> PROVIDED TEXT:

-- START --

1. Your credit score will plummet

Several factors go into calculating your credit score, but payment history is the most important. Not paying your student loans on time hurts your payment history record, and hurting your payment history record lowers your credit score, plain and simple. As a borrower, you want your credit score within a reasonable range, and having a higher score is never going to burden you in the credit approval process.

 2. Your credit report will be tarnished for 7 years

Applying for a car loan, a mortgage or even more student debt can all get harder when students don’t make their loan payments. Credit reports are like memory-foam mattresses: If you alter their shape, they’ll eventually bounce back — but it might take a while. A “while” in this case generally means seven years, the length of time late payments can stay on your credit report, affecting your creditworthiness the whole time.

 3. You won’t be able to get other loans

This one almost goes without saying. If you’re already not paying off an existing loan, new lenders will likely hesitate when considering you for a new loan. On the other hand, if your payment history is untarnished, you may qualify for lower interest rates, ultimately keeping more money in your pocket over time.

Nerd Tip: Overborrowing can be easy to do and hard to resolve. As a rule of thumb, try to keep your total loan amount less than your expected first-year salary after graduation.

-- END --

> REQUIRED TASK 1: List the three numbered headings in the student loan text, each with its number.

(Interface element records)
-- START --

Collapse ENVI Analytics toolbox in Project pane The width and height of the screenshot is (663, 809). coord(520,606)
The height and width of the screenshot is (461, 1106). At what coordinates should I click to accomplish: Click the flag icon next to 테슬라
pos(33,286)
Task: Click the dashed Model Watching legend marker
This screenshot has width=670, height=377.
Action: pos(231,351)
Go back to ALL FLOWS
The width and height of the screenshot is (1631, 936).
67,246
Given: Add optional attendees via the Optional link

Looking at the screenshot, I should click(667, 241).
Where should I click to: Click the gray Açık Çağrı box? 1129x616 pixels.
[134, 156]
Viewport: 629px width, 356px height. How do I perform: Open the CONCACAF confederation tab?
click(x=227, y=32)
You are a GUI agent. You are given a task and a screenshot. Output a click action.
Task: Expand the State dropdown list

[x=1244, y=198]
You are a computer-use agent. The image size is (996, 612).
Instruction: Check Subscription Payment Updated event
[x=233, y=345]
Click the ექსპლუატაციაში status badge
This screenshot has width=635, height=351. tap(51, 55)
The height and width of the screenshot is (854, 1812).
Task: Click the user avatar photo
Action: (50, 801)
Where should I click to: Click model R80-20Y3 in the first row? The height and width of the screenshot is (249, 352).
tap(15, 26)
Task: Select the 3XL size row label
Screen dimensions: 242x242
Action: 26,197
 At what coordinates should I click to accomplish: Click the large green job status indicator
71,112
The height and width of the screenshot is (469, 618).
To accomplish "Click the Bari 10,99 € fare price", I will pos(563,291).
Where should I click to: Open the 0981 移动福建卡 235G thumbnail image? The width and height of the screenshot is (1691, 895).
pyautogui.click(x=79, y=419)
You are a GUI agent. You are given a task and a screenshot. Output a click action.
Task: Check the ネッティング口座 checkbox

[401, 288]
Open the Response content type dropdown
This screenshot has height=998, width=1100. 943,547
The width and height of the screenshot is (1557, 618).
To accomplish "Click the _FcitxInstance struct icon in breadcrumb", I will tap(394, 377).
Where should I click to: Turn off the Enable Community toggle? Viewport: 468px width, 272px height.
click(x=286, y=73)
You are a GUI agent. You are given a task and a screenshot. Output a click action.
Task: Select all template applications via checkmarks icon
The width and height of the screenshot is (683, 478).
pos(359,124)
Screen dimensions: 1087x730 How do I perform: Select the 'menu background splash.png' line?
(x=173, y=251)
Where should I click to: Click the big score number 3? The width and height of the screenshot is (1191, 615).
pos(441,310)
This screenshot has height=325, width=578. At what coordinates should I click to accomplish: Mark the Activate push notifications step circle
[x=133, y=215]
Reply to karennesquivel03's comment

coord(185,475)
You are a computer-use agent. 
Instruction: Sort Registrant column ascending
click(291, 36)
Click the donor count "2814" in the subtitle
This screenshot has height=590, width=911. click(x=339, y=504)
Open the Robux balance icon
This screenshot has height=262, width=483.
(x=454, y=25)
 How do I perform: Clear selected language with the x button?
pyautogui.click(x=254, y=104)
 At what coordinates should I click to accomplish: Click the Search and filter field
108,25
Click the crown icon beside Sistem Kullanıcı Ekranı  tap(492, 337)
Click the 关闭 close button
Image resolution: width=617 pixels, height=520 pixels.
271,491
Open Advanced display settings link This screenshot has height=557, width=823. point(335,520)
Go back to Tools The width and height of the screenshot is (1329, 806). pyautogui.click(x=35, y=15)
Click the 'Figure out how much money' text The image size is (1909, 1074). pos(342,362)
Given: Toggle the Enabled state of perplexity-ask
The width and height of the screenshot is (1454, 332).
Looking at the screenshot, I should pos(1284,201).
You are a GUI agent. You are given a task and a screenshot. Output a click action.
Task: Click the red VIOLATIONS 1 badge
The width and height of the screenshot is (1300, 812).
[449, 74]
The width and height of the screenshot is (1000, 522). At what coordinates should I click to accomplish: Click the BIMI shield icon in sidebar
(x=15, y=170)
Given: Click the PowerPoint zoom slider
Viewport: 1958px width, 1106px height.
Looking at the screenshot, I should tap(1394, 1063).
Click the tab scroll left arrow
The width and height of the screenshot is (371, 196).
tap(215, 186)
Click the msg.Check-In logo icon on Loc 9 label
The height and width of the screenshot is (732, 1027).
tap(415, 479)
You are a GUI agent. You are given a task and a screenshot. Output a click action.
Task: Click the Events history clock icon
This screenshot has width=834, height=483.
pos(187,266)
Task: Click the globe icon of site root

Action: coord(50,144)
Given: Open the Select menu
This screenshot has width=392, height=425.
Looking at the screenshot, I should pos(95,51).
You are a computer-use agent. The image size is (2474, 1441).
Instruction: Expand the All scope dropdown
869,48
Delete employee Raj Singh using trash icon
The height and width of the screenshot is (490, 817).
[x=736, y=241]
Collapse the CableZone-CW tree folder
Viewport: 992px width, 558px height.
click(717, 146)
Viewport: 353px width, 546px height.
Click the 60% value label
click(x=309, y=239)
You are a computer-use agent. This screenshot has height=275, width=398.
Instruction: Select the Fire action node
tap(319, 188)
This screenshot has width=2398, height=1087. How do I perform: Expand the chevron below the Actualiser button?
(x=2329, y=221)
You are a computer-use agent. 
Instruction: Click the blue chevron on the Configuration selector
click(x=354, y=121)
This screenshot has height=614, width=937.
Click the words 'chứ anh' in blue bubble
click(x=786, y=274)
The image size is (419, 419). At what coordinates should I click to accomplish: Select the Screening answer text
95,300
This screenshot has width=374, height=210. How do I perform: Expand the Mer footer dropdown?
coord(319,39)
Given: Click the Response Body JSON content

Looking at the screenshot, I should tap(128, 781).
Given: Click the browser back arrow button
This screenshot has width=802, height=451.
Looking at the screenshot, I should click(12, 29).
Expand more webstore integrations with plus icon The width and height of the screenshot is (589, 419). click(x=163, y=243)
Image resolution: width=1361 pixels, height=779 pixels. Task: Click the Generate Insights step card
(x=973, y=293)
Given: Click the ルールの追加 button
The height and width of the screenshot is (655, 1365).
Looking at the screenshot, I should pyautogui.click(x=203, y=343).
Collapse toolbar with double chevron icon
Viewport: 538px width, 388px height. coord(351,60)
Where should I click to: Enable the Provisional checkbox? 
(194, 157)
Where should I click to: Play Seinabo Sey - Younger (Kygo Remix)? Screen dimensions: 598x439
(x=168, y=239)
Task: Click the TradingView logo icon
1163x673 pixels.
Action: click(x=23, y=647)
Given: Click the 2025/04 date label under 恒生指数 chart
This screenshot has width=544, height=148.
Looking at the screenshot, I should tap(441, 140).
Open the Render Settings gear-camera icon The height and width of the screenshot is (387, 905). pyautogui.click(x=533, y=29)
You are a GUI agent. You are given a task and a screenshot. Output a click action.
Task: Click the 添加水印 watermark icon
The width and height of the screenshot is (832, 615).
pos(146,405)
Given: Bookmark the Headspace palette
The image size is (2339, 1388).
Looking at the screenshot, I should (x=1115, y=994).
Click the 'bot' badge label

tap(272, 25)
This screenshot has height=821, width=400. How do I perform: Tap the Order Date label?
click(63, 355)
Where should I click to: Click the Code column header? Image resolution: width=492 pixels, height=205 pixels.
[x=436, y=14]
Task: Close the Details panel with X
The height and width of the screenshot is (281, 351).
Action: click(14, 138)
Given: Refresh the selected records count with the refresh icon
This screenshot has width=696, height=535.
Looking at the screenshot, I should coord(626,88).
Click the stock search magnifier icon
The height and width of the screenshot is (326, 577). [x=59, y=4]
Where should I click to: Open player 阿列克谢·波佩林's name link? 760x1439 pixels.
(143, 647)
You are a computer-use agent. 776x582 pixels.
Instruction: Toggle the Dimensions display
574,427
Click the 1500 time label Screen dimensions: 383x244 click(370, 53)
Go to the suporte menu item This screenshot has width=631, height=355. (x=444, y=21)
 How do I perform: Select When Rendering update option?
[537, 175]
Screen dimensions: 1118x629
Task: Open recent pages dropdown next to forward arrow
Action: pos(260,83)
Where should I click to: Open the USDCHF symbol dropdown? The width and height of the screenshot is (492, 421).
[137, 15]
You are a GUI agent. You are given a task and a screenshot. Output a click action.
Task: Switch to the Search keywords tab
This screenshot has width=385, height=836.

-- END --

> REQUIRED TASK 2: From the records, quote the lines starting at the line that contains "How do I perform: Clear" and ending after the line that contains "(x=15, y=170)".

> FINISHED ANSWER 1:
1. Your credit score will plummet
2. Your credit report will be tarnished for 7 years
3. You won’t be able to get other loans

> FINISHED ANSWER 2:
 How do I perform: Clear selected language with the x button?
pyautogui.click(x=254, y=104)
 At what coordinates should I click to accomplish: Click the Search and filter field
108,25
Click the crown icon beside Sistem Kullanıcı Ekranı  tap(492, 337)
Click the 关闭 close button
Image resolution: width=617 pixels, height=520 pixels.
271,491
Open Advanced display settings link This screenshot has height=557, width=823. point(335,520)
Go back to Tools The width and height of the screenshot is (1329, 806). pyautogui.click(x=35, y=15)
Click the 'Figure out how much money' text The image size is (1909, 1074). pos(342,362)
Given: Toggle the Enabled state of perplexity-ask
The width and height of the screenshot is (1454, 332).
Looking at the screenshot, I should pos(1284,201).
You are a GUI agent. You are given a task and a screenshot. Output a click action.
Task: Click the red VIOLATIONS 1 badge
The width and height of the screenshot is (1300, 812).
[449, 74]
The width and height of the screenshot is (1000, 522). At what coordinates should I click to accomplish: Click the BIMI shield icon in sidebar
(x=15, y=170)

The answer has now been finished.